More than a few Chicago politicians angling for labor support recognized James’s influence and took note. After organizing what turned out to be a smallish and rather forlorn protest outside a long-closed factory to protest a planned Walmart store on the site back in 2004, James got an earful from a clout-heavy Democratic machine hack who wanted to use the occasion to make a speech for his US Senate primary campaign. But James had already promised the slot to a rival who’d actually showed up to picket lines in the past — an obscure Illinois state senator named Barack Obama.
But ingratiating himself with big names never interested James in the slightest. His attention went elsewhere — to the oppressed and workers taking on the boss. When about one hundred nonunion Mexican immigrant workers won a two-week strike at the Cygnus soap factory in 2007, James answered my email announcing the victory not with a cheer, but with the five most urgent words he could think of: “Are they still needing donations?” James knew that the workers — almost all of them temps — had missed a couple of weeks pay and were still hurting despite their remarkable win.
But for all his modesty, James’s impact was considerable and continues to ripple across Chicago and beyond. His organizing during the tough times of the Great Recession in Chicago helped to lay the groundwork for a revival of left-wing labor activism, most visibly in the Chicago Teachers Union strikes — first in the public schools and later the charter schools where James was among the first union staff organizers. James’s work in Chicago led to an important organizing job working on charter schools across the country for the AFT. And many of the political issues James championed, once seen as outliers, have become part of regular discussion in City Council, where six democratic socialists now hold office.

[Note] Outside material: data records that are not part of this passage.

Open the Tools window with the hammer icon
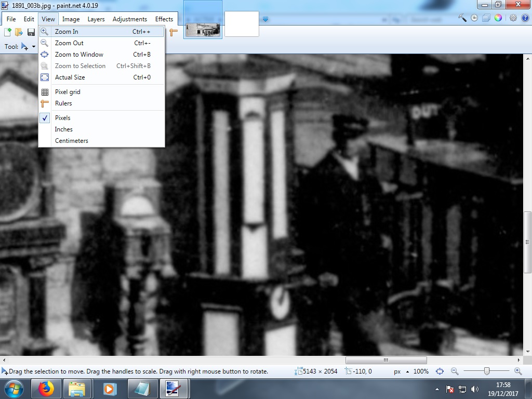532x399 pixels. [461, 17]
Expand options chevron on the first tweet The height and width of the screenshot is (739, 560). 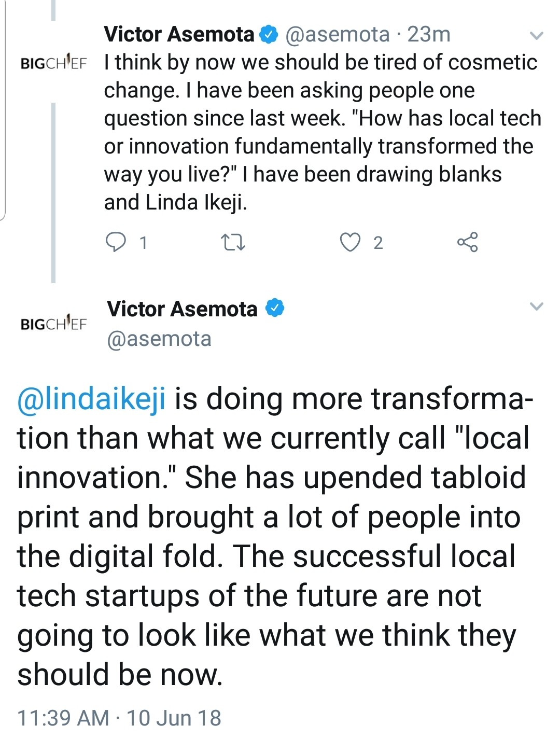(x=537, y=36)
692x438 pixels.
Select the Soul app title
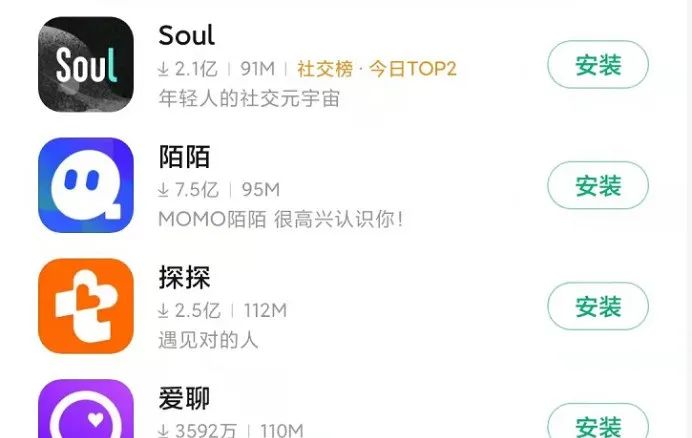(187, 35)
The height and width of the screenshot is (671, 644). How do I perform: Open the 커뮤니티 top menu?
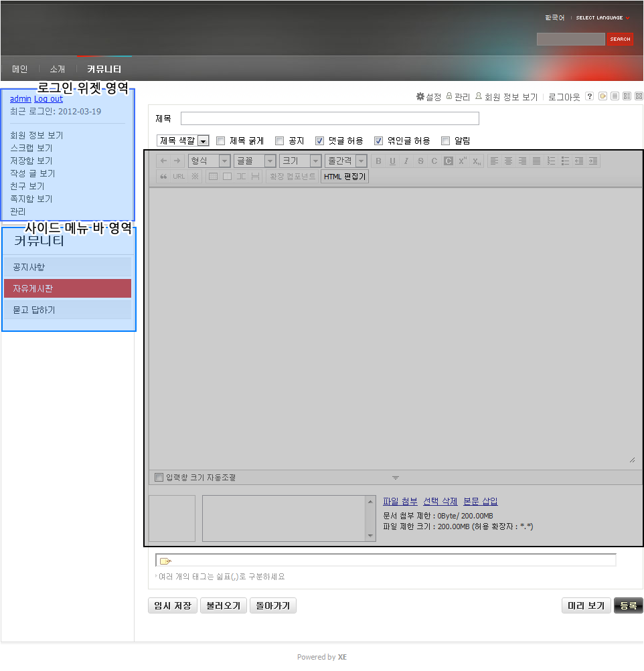pos(104,69)
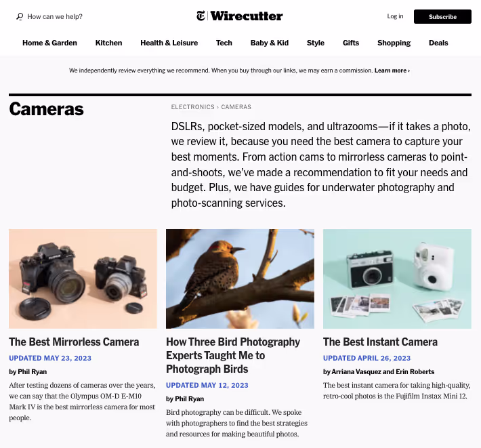The image size is (481, 448).
Task: Open the Electronics breadcrumb link
Action: [x=192, y=107]
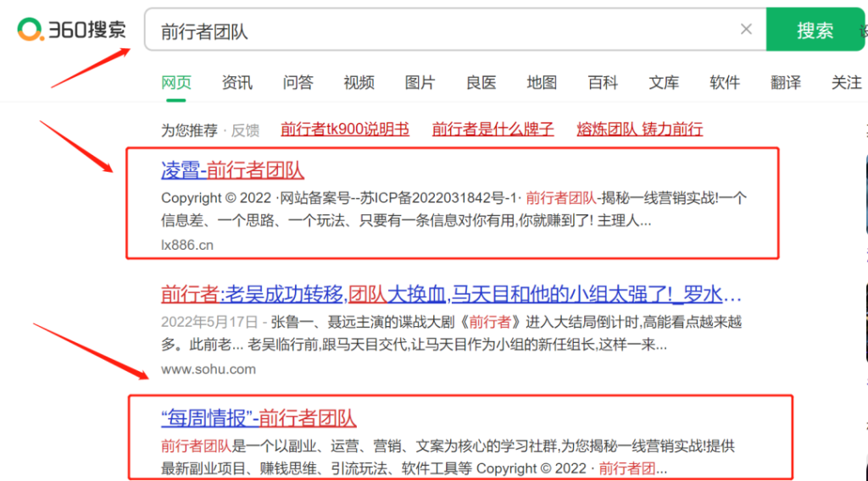
Task: Open the 凌雪-前行者团队 search result
Action: [x=232, y=170]
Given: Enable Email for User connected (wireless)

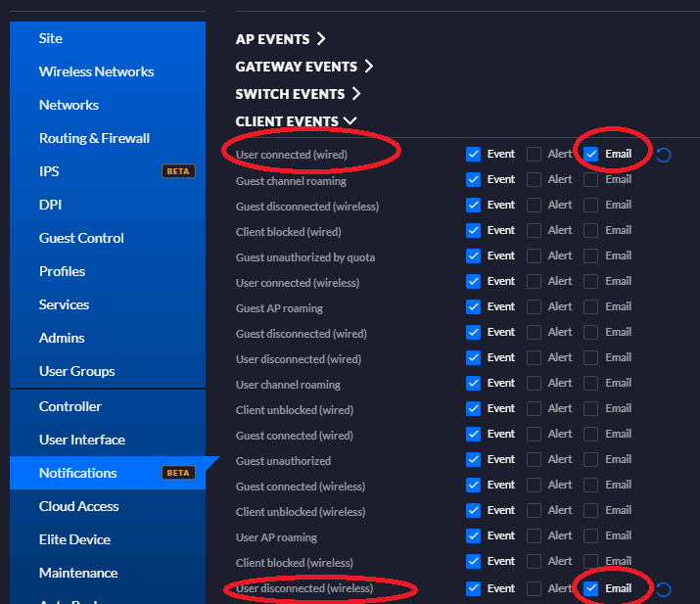Looking at the screenshot, I should 591,281.
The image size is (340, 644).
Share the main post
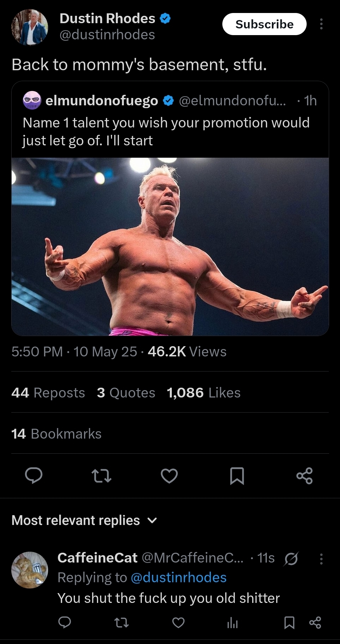(x=305, y=476)
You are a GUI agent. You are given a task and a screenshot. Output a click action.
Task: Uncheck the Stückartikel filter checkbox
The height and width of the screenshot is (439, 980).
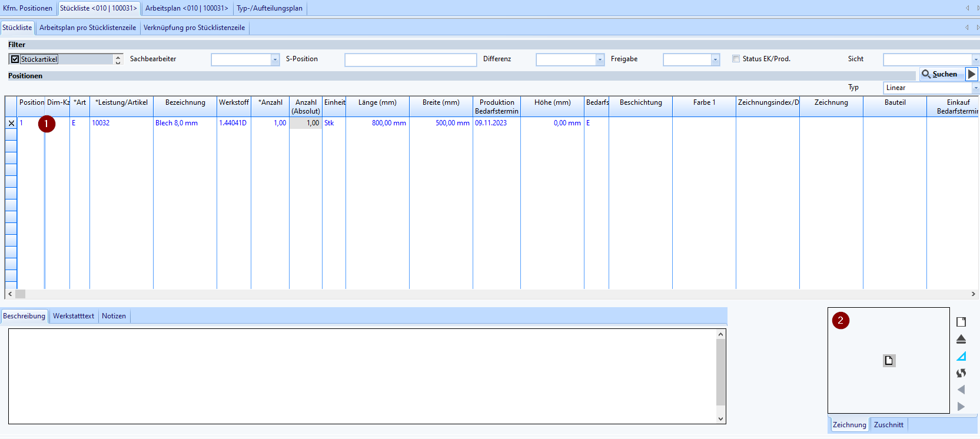(x=15, y=59)
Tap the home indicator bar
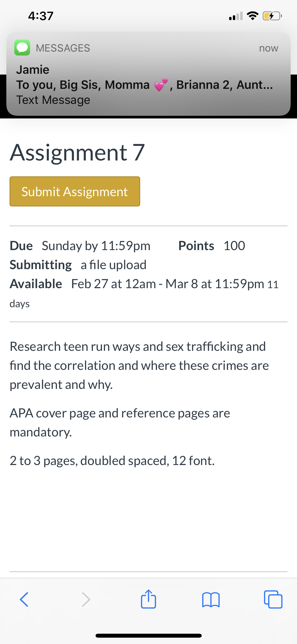 [149, 636]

All these contributions were considerable enough. But James gave us even more — an optimism that suffused all his organizing work. His outlook wasn’t based on feel-good slogans or a denial of the challenges ahead. It was the product of a worldview — and a fighting spirit — rooted in the long struggle for justice and the liberation of working people, whether in Southern Africa or Chicago’s South Side. James was a citizen of the world — and those who shared a corner of that world with him are much better for it.